Trecho selecionado —
* * * * *

E. P. Thompson e Paulo Freire: Agência histórica e educação popular – Alexandre Fortes




E. P. Thompson e Paulo Freire: Agência histórica e educação popular



Em 1963, um grupo de estudantes universitários, seguindo as orientações do educador Paulo Freire, realizou a experiência conhecida como “Quarenta horas de Angicos”, na qual 300 camponeses do nordeste brasileiro foram alfabetizados em poucos dias. Naquele mesmo ano, na introdução de The Making of the English Working Class, E.P. Thompson destacava que sua interpretação inovadora da formação da classe operária durante a Revolução Industrial foi moldada em grande medida pelas questões formuladas pelos trabalhadores que frequentavam suas aulas extramuros na University of Leeds a partir das suas próprias experiências.

* * * * *

Seção de dados —
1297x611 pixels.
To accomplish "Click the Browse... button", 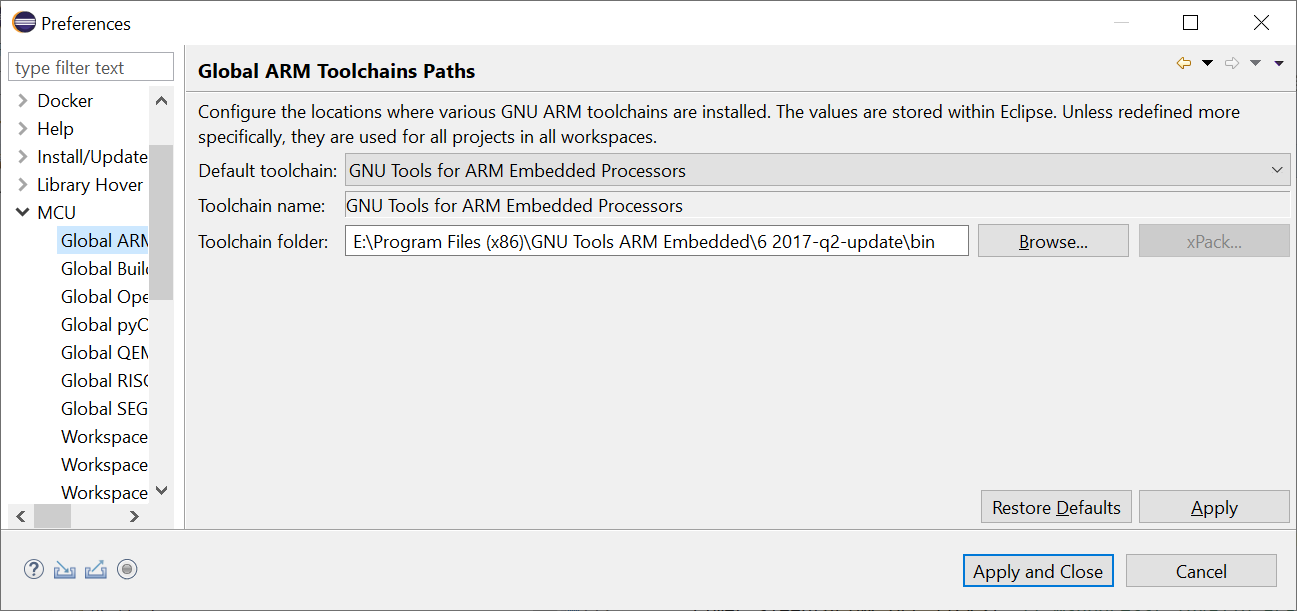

* * * * *

Cite sem alterações, do trecho sobre Thompson e Freire, tudo o que vai de "Em 1963, um" até "suas próprias experiências.".

Resultado —
Em 1963, um grupo de estudantes universitários, seguindo as orientações do educador Paulo Freire, realizou a experiência conhecida como “Quarenta horas de Angicos”, na qual 300 camponeses do nordeste brasileiro foram alfabetizados em poucos dias. Naquele mesmo ano, na introdução de The Making of the English Working Class, E.P. Thompson destacava que sua interpretação inovadora da formação da classe operária durante a Revolução Industrial foi moldada em grande medida pelas questões formuladas pelos trabalhadores que frequentavam suas aulas extramuros na University of Leeds a partir das suas próprias experiências.